To see whether your lack of experience will hurt your application, ask a school:
- What kinds of jobs are held by MBAs without work experience?
- What kinds of employers recruit MBAs without work experience?
- What was the placement rate (timing and average salaries) of MBAs without experience, compared with MBAs with experience?
- How does the average number of employment offers extended to MBAs without experience compare with the number offered to MBAs with experience?
Most schools require at least one essay with each application. Use the essay to present a clear and compelling picture of yourself, your motivations, and your abilities. The essay also offers an important example of your written communication skills. The best application essays answer the question asked in the applicant’s clear “voice.”
By explaining how your interests are a good fit with the focus or curriculum of the school, you’ll show that you have done your homework and a self-assessment. Also explain your interest in a particular course of study, as well as its relevance to your post-MBA career plans.
- Reflect your authorship and thinking
- Always answer the questions asked
- Be reasonably specific
- Be concise (stay within the word limit if one is given)
- Reinforce the other parts of your application
- Address the particular school and program in question
- Be proofread by another person for content, delivery, and grammar
- Clearly explain any references to your background
Letters of Recommendation
A solid letter of recommendation provides credible testimony by:
- Supporting your ability to excel in your MBA program and in a professional career
- Confirming or elaborating on your credentials, strengths, and aspirations
- Helping business schools develop a consistent overall impression of a candidate
Who Should Write Them
Choose a good cross-section of people who can vouch for your dependability and who know about your plans for MBA study, such as employers, colleagues, and peers.

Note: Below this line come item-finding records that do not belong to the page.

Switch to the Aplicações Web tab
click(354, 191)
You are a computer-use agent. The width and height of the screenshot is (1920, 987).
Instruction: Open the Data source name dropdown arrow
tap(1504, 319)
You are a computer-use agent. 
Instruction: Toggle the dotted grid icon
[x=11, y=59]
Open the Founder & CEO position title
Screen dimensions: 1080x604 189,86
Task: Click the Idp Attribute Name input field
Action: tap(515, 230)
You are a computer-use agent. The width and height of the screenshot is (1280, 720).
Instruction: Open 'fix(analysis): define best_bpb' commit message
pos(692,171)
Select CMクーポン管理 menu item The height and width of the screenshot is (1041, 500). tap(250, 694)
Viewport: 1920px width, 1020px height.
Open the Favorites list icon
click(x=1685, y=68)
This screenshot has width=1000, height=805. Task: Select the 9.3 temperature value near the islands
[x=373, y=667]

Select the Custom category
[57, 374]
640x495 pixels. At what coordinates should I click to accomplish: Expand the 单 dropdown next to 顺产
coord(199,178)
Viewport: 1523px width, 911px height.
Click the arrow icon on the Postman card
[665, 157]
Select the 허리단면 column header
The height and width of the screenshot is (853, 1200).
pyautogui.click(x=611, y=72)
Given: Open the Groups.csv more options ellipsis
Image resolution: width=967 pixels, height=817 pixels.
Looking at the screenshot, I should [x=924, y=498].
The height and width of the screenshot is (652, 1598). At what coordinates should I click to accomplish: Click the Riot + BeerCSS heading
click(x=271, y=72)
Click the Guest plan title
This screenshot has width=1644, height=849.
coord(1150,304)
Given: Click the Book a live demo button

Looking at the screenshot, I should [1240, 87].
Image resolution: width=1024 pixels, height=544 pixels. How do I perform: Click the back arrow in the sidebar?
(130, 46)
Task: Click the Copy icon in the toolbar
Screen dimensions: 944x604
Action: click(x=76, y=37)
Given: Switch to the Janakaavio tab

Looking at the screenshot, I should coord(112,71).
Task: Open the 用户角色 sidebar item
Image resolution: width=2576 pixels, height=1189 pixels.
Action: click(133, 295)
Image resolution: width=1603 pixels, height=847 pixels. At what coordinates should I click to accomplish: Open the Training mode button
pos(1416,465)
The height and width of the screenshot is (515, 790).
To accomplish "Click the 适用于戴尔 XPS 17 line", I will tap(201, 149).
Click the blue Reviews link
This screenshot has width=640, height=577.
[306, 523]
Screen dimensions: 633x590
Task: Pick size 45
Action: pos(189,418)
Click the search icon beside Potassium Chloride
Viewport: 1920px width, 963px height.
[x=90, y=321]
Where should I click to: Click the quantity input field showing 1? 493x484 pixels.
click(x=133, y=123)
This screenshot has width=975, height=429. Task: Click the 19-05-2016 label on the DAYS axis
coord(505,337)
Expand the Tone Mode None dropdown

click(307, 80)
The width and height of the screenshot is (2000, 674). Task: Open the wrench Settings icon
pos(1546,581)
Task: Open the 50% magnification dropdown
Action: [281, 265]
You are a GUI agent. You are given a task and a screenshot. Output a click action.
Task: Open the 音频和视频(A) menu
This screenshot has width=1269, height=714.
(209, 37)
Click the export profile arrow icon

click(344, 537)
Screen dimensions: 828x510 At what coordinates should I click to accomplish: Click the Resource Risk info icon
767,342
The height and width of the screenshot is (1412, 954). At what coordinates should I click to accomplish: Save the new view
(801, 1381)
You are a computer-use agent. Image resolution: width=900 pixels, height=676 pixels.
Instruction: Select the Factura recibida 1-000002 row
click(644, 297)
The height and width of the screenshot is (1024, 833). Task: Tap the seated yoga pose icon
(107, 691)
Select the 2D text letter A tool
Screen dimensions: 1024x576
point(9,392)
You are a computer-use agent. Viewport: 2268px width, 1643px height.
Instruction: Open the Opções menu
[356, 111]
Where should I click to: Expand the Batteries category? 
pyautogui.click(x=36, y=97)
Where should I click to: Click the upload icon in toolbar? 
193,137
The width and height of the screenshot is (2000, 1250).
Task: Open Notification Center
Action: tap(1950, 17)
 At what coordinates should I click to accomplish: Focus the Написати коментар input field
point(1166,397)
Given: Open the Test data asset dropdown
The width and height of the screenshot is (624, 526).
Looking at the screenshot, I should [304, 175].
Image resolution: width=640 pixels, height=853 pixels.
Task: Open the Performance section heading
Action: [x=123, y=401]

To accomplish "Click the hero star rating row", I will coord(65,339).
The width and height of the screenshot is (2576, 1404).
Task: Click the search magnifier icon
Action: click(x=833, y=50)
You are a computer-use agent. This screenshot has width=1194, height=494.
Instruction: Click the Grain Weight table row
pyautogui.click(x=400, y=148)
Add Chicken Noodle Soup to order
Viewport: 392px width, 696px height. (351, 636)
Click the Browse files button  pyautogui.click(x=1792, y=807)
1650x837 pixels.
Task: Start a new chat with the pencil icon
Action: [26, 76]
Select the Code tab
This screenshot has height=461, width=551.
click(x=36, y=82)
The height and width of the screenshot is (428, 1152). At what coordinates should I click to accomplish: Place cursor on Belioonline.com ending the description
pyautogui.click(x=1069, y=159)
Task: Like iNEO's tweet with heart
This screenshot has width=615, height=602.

Schools may have different reference requirements. Check with each school you are applying to before you select your references.
Recommendations are valuable only if they reflect relevant professional skills. Avoid getting letters from people with important-sounding job titles who do not know you or your work.
Know School Policy
Each program requires a specific number of recommendation letters, usually two or three. Don’t exceed that number without prior agreement from the admissions staff.
Interview policies vary from school to school. Most programs require at least one. Some grant interviews by invitation only, while others do not offer interviews at all. Ask about interview requirements and how your interview will be used in the application process.
Even if it’s not required, an interview can be a great way to learn about the school’s environment, facilities, students, and faculty. That knowledge can help you make a better decision later on.
An interview also allows you to demonstrate your interpersonal skills. There is no substitute for presenting yourself in person and building rapport with a school representative.
You are responsible for making arrangements to interview. Make sure you schedule your appointment early enough to complete the application and meet schools’ deadlines.
Interview on Campus
If possible, schedule an on-campus interview. An applicant who takes the time and money to visit a campus is demonstrating a serious commitment to the program.
Some schools may offer off-campus interviews. These interviews may take place at a corporate office, a hotel, or some other venue and may be conducted by admissions staff, alumni, or other school representatives. An off-campus interview is better than none at all.